Question 22

The Correct Answer is C ### Explanation for Option C (35 to 1) The turns ratio of a transformer is mathematically equivalent to the voltage ratio: $$\text{Turns Ratio} (a) = \frac{\text{Primary Voltage} (V_p)}{\text{Secondary Voltage} (V_s)}$$ In this scenario: * Primary Voltage ($V_p$): 4160 VAC (Generator Output) * Secondary Voltage ($V_s$): 120 VAC (Nominal AVR Input) Calculating the required ratio: $$a = \frac{4160 \text{ V}}{120 \text{ V}} \approx 34.666...$$ The calculated ratio (34.67) is rounded up to the standard integer ratio of **35 to 1**. Using a 35:1 transformer would provide an output voltage of $4160 / 35 \approx 118.86$ VAC, which perfectly fits the definition of a "nominally 120 VAC" system voltage. ### Explanation of Why Other Options Are Incorrect **A) 1 to 4 and B) 4 to 1** These ratios are far too small.
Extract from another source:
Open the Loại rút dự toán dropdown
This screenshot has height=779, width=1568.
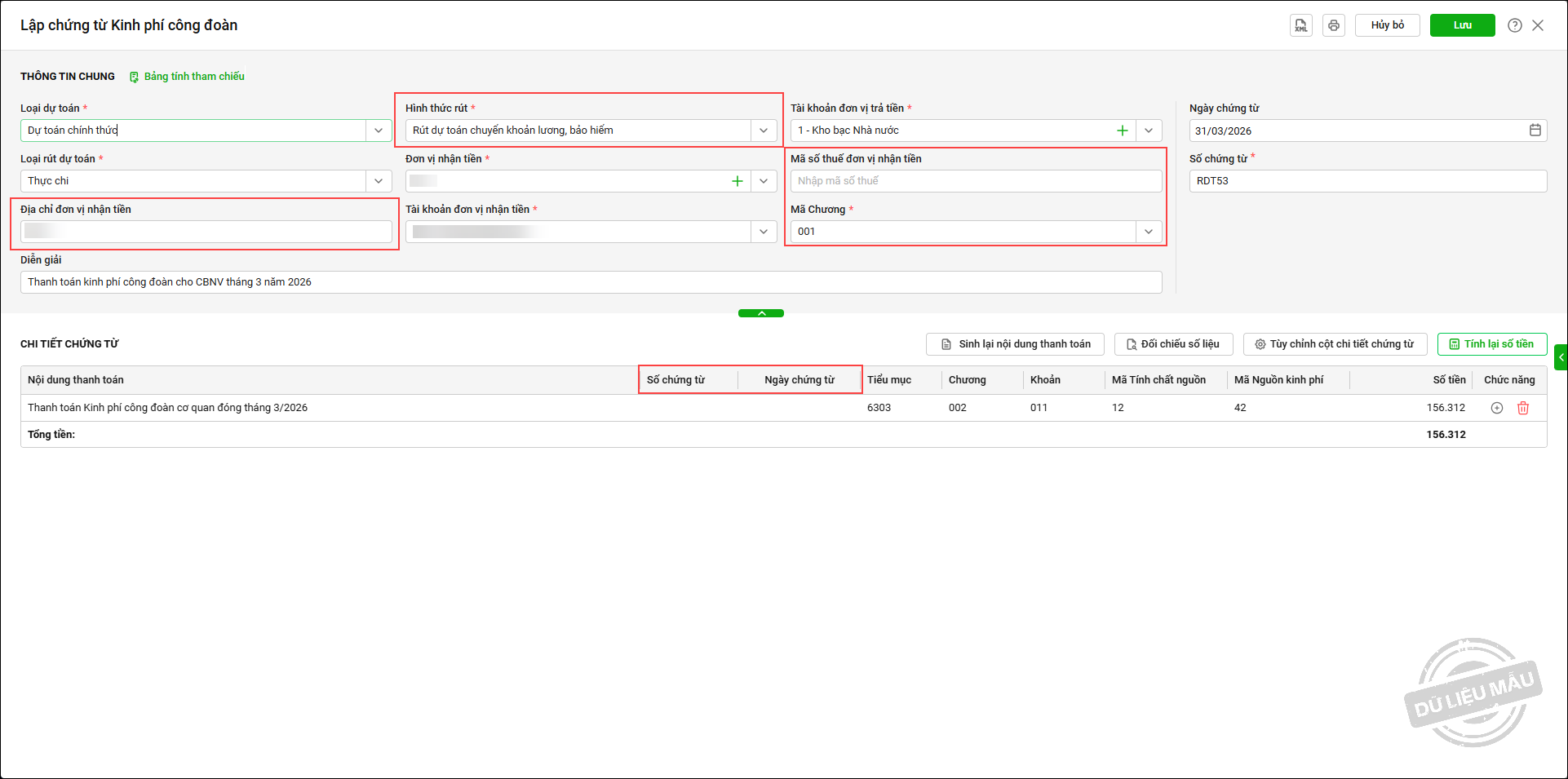379,181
Since this is a step-down transformer reducing 4160V to 120V, the primary side must have significantly more turns than the secondary side. A 4 to 1 ratio would only reduce the voltage to $4160 \text{ V} / 4 = 1040 \text{ VAC}$. **D) 40 to 1** While closer in magnitude than A or B, this ratio is too high. A 40 to 1 ratio would reduce the voltage to $4160 \text{ V} / 40 = 104 \text{ VAC}$. Although 104V is a usable voltage, 118.86V (from the 35:1 ratio) is a much more accurate match for a system specified as nominally 120 VAC.